• Action item:
The expected answer is a bare count of the lines in the data below that contain "Given".

(Pixel coordinate grounding data)
'''

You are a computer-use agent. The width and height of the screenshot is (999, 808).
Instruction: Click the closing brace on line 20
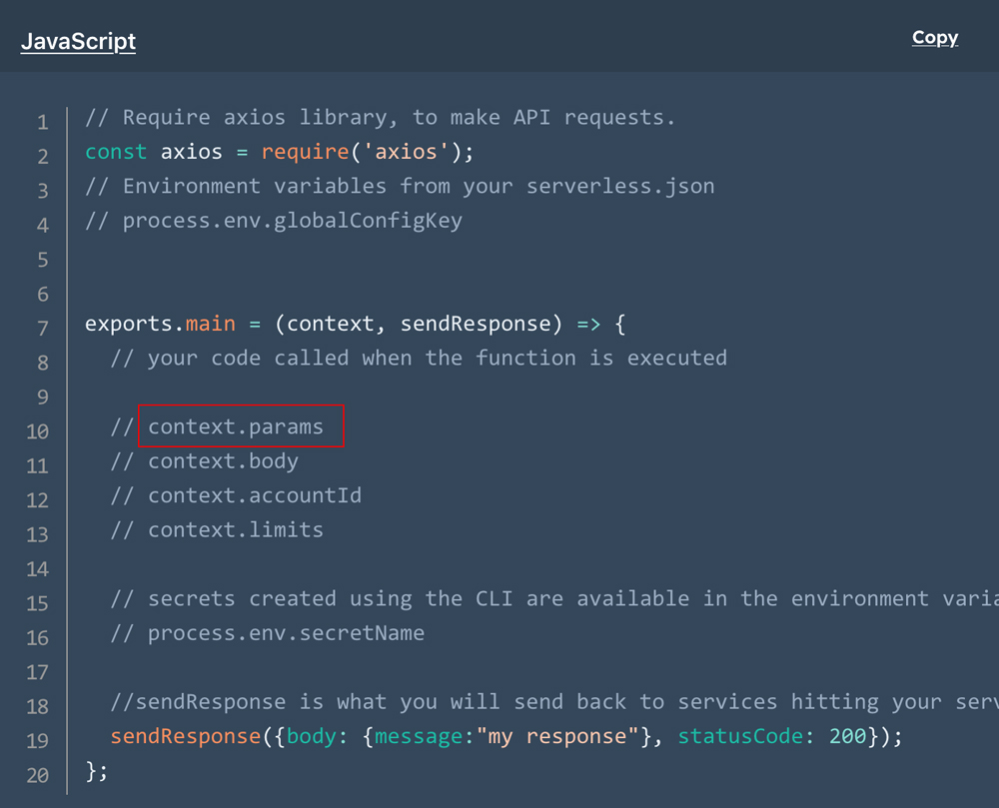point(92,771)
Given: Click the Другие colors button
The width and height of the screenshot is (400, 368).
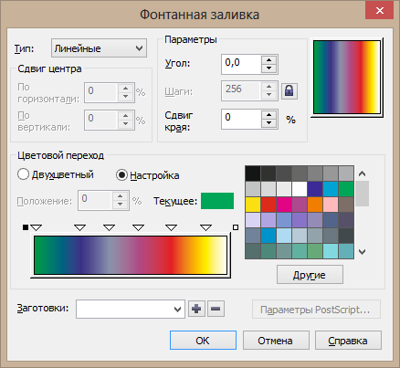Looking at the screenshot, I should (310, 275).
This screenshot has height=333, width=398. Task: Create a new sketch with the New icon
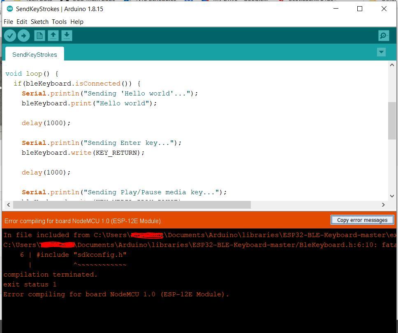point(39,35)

'''
'''

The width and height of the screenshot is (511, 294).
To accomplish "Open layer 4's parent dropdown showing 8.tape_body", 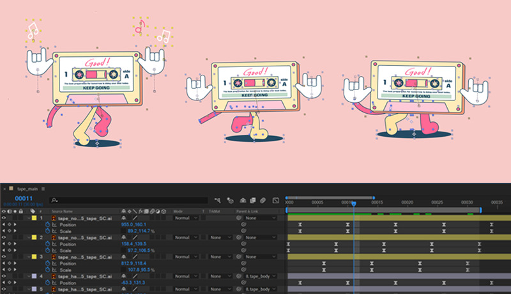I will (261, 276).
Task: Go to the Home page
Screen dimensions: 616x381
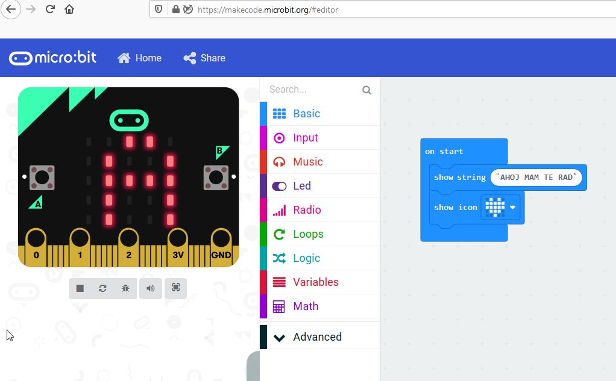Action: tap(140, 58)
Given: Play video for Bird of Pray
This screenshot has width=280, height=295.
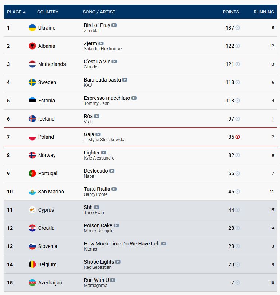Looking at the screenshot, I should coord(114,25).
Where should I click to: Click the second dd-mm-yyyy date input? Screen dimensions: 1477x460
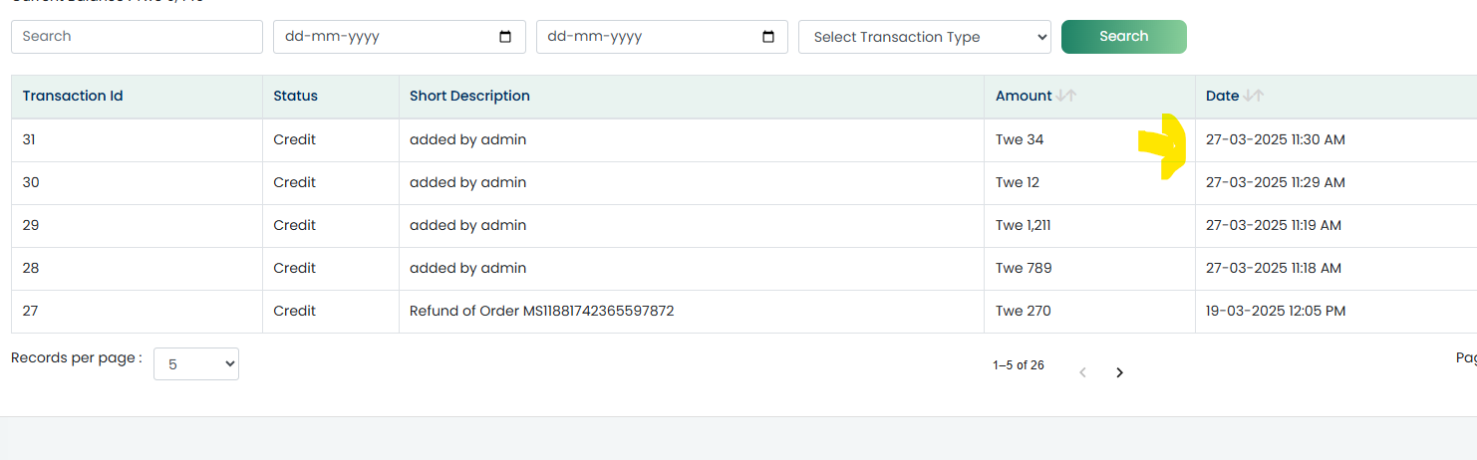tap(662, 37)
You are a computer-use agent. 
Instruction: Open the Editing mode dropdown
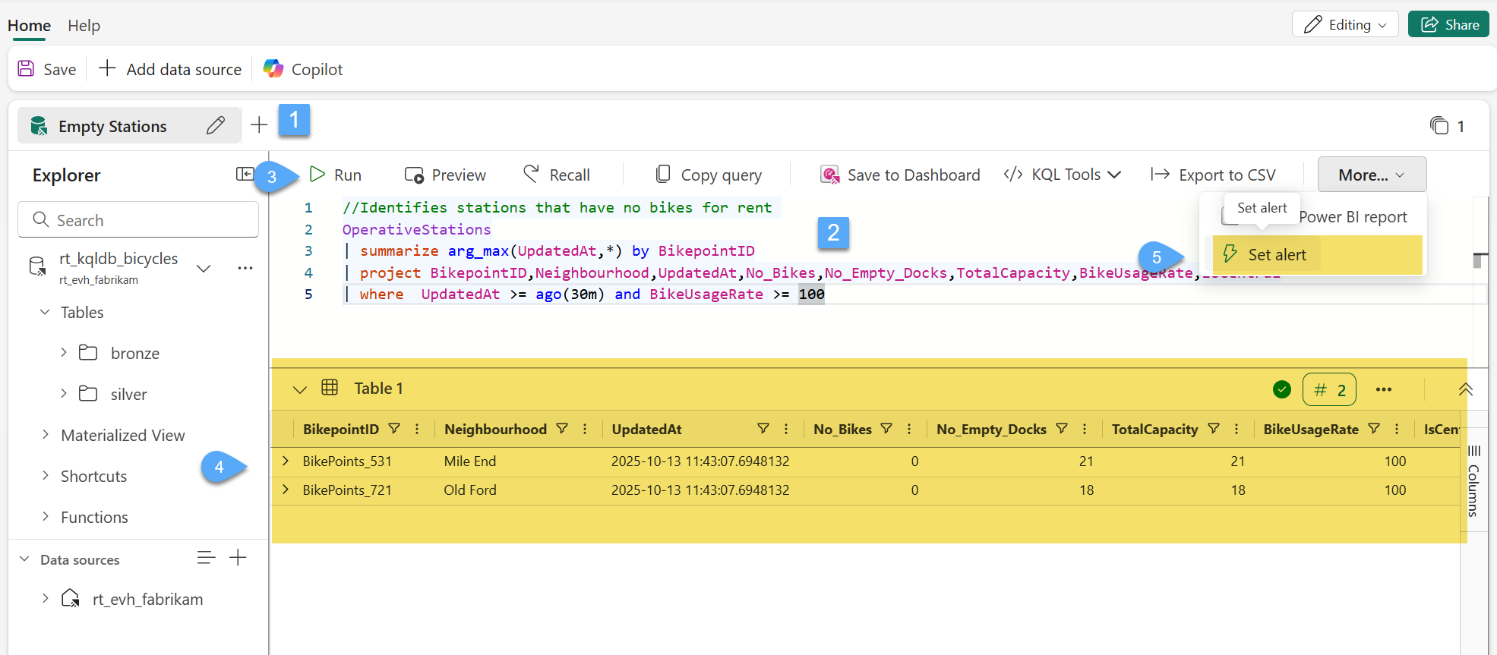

'''
'''

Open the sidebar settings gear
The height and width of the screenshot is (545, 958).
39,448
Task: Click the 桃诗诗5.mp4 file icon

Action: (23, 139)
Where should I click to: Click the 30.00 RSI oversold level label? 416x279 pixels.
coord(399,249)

'''

• Response below:
2